Regular expression working in Pythex.com but not in pandas-CodePudding

I'm having trouble applying a regex function to a column in a python dataframe. It works fine in Pythex online editor.

Here is the head of my dataframe -

ID	Text
1	UMM SURE THE ADDRESS IS IN 25088 KITTAN DRIVE NORTH CAROLINA 28605
2	IT IS ON 26 W STREET 7TH HIGHWAY ORLANDO FLORIDA 28262
3	COOL 757979 EAST TYRON BLVD NEW YORK NEW YORK 29875

I've tried the following code to create another column which gives us just the address. but the new column is showing up as empty.

df['Address']=df['Text'].str.findall('[0-9]{2,6}(?:\s \S ){3,8}\s{1,}\b(?:FLORIDA|NORTH CAROLINA|NEW YORK)\b')

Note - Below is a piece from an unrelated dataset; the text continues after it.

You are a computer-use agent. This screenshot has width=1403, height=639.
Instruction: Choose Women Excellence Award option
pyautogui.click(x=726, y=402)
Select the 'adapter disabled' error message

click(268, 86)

The desired output should look like -

ID	Text	Address
1	UMM SURE THE ADDRESS IS IN 25088 KITTAN DRIVE NORTH CAROLINA 28605	25088 KITTAN DRIVE NORTH CAROLINA
2	IT IS ON 26 W STREET 7TH HIGHWAY ORLANDO FLORIDA 28262	26 W STREET 7TH HIGHWAY ORLANDO FLORIDA
3	COOL 757979 EAST TYRON BLVD NEW YORK NEW YORK 29875	757979 EAST TYRON BLVD NEW YORK NEW YORK

Thanks in advance.

CodePudding user response：

If your text data are examples of this pattern, you can try the following code:

df['Address']=df['Text'].str.findall(r'[0-9]{2,6}(.*?)(?:\d $)')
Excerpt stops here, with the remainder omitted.